*DIRECTIONS*
Look through the data and write out every line with the word "profile" in it.

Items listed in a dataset
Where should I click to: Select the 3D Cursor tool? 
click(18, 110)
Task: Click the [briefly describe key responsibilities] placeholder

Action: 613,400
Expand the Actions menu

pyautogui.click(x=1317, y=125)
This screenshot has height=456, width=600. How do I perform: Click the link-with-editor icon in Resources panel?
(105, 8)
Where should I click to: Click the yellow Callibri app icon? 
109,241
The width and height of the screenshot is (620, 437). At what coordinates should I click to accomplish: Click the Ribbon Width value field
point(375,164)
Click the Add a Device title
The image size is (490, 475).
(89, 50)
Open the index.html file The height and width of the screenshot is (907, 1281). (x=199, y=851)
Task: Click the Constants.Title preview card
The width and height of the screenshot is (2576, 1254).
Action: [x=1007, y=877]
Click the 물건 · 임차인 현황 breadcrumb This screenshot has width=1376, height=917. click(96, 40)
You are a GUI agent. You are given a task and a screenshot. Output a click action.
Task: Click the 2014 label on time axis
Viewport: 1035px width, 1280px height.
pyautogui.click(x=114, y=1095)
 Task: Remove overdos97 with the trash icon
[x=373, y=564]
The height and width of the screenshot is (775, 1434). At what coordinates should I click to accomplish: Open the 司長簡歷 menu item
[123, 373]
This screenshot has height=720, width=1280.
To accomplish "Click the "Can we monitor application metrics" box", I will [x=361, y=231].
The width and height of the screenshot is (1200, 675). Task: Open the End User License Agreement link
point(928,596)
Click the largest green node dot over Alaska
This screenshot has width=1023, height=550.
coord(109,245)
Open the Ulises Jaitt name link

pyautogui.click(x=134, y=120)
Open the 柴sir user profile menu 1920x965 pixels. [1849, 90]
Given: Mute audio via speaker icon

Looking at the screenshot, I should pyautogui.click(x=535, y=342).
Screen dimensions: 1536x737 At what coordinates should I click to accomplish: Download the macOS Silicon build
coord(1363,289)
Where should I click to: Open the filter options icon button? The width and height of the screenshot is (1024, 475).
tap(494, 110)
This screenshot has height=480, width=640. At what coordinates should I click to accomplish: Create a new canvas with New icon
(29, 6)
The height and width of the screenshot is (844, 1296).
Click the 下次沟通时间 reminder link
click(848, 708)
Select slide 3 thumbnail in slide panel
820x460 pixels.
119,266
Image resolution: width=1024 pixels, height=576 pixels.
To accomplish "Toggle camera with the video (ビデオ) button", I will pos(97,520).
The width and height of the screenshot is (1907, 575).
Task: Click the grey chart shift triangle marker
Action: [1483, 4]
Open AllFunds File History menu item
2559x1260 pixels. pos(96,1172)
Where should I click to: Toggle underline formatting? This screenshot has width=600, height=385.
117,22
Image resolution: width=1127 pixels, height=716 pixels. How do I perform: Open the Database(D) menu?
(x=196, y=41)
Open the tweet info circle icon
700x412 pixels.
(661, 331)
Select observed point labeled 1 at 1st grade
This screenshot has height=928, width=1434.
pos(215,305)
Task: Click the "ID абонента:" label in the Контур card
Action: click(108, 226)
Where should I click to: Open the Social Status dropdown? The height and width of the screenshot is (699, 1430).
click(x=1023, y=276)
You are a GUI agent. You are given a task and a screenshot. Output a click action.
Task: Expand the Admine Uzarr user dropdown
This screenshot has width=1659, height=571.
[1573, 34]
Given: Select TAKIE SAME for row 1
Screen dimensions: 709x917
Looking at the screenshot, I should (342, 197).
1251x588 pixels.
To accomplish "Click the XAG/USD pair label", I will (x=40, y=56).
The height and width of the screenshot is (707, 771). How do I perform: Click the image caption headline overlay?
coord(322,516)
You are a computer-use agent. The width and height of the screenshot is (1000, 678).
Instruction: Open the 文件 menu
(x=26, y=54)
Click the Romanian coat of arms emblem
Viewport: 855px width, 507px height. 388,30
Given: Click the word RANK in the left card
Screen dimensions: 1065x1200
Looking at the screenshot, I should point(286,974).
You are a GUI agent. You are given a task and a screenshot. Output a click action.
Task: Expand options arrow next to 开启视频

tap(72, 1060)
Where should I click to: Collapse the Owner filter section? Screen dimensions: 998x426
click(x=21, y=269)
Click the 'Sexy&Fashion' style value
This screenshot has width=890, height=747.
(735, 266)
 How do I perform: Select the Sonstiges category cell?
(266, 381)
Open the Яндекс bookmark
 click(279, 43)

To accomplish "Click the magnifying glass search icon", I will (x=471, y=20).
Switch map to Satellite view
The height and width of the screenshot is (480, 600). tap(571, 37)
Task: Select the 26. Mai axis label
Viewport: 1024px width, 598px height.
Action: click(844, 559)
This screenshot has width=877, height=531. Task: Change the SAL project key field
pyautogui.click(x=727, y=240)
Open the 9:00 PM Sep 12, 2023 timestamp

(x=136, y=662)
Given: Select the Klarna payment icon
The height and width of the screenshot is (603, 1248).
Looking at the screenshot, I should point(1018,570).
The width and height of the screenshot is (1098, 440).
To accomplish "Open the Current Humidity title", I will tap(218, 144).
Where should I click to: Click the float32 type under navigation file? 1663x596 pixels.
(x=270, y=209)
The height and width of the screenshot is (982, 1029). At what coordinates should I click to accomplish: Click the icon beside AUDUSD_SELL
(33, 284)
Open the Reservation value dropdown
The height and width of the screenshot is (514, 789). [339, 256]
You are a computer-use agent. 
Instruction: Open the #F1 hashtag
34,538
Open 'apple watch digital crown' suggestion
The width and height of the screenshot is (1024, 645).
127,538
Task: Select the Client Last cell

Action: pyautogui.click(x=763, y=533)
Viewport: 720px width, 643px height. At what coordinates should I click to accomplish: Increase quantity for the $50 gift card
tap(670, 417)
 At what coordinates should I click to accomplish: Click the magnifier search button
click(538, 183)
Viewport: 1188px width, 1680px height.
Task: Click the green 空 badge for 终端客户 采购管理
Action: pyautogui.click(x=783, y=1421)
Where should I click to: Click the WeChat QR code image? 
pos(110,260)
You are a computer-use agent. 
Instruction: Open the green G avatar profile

*OUTPUT*
Open the 柴sir user profile menu 1920x965 pixels. [1849, 90]
Instruction: Open the green G avatar profile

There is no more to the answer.